World War 0
World War 0, commonly referred to as the War in G Major, is the official name given to the war fought between Tchaikovsky and America. A series of tapes under the title "Tchaikovsky Discovers America" chronicles the beginning through end of the twelve year war fought over the great lamma farms of the west coast. Soon after the young Bruce Campbell set out in taking over the land promised to his people, Middle-Earth Slightly to the Right, there took place an event that had never before occurred in history, and has never occurred since, that would set the gameboard and the pieces much like an hour long game of Jenga, and so World War 0 began.

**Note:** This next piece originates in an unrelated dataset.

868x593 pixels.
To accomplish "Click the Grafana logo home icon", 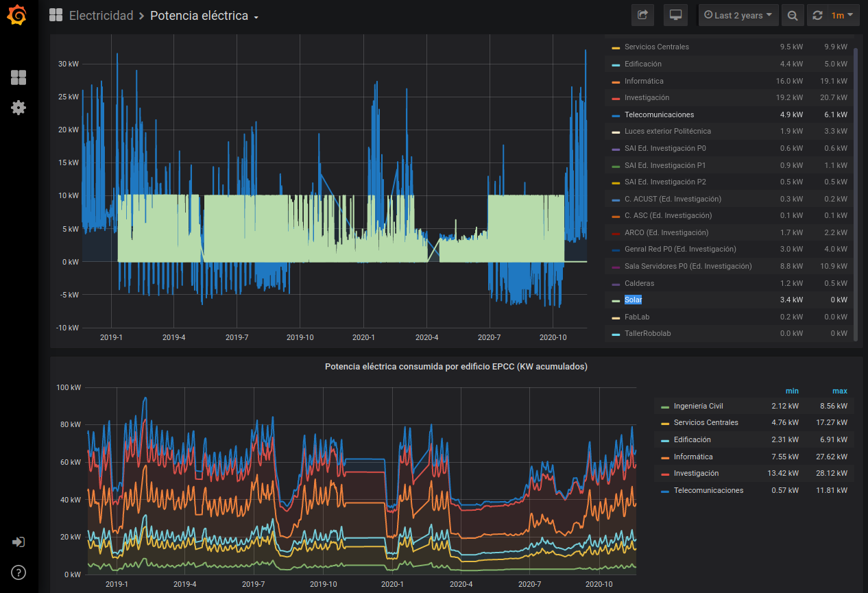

The Shadow of War Falls: The Composer's Revolution
In the late 1730's stocks being placed in independent composer's affairs and the CUU (Composer's Union of Europe) were decreasing rapidly, leaving such great composers as the late Obiwan Kenobi and Beethoven resorting to hermitism in the upstairs of children's houses and cave dwellings on the planet Tatooine. Middle-Earth was sent toppling into an age of turmoil, much as an hour long game of Jenga ends. Brimstone flew, fire spewed, people died... This was the Romantic Era.
Beethoven Lives Upstairs, the movie best known for chronicling this dark time in Middle-Earth's history, is a coming of age story about a boy who discovers the once great composer Beethoven lives in his attic. But he has become a twisted and demented thing that lives off the meager life force provided to him by The One Ring. Later investigations into this time era reveal that Beethoven mugged his friend to receive The One Ring during a fishing trip, and that the young boy that discovered him in the attic set out on an adventure with numerous dwarves, elves, and humans to rescue Middle-Earth from the darkness of the dark lord Jackie Chan.
And so, frustrated composer's of Middle-Earth took a stand, not quite as tall as an hour long game of Jenga. But when they approached the ruler of the land, the-soon-to-be-pronounced-evil Jackie Chan, they discovered that the shadow had befallen all of Middle-Earth, and even Chan the Man could do nothing to stop it. It was explained to them that a depletion in llama oil, a valuable resource that residents of Middle-Earth depended on for such things as food, bathing, viewing of the great Jackie Chan cartoon series (soon to be pronounced an evil brainwashing technique), and twinkies, had left Middle-Earth in ruin. They were then thrown outside in a crumpled pile, much like an hour long game of Jenga which has been raped and pillaged by an barbarian horde ends.
But Tchaikovsky's Russian Senses told him there was more to this, and so he reassembled himself from the pile of composers, much as an ended game of Jenga does not.
Pyotr Tchaikovsky, son of Joseph: A Brief Synopsis
Although Tchaikovsky, fifth son of the house of Shi, which originated in the province Zwai, under the full moon of the Llama's Bread, bore a life greatly shrouded in mystery, mainly due to the mass scale of other events of the time -including the rising overlord Jackie Chan's sinister discovery of the modern balloon animal- the intrigue of the man's persona and his nack for starting wars makes him an ideal face to place upon your doormat.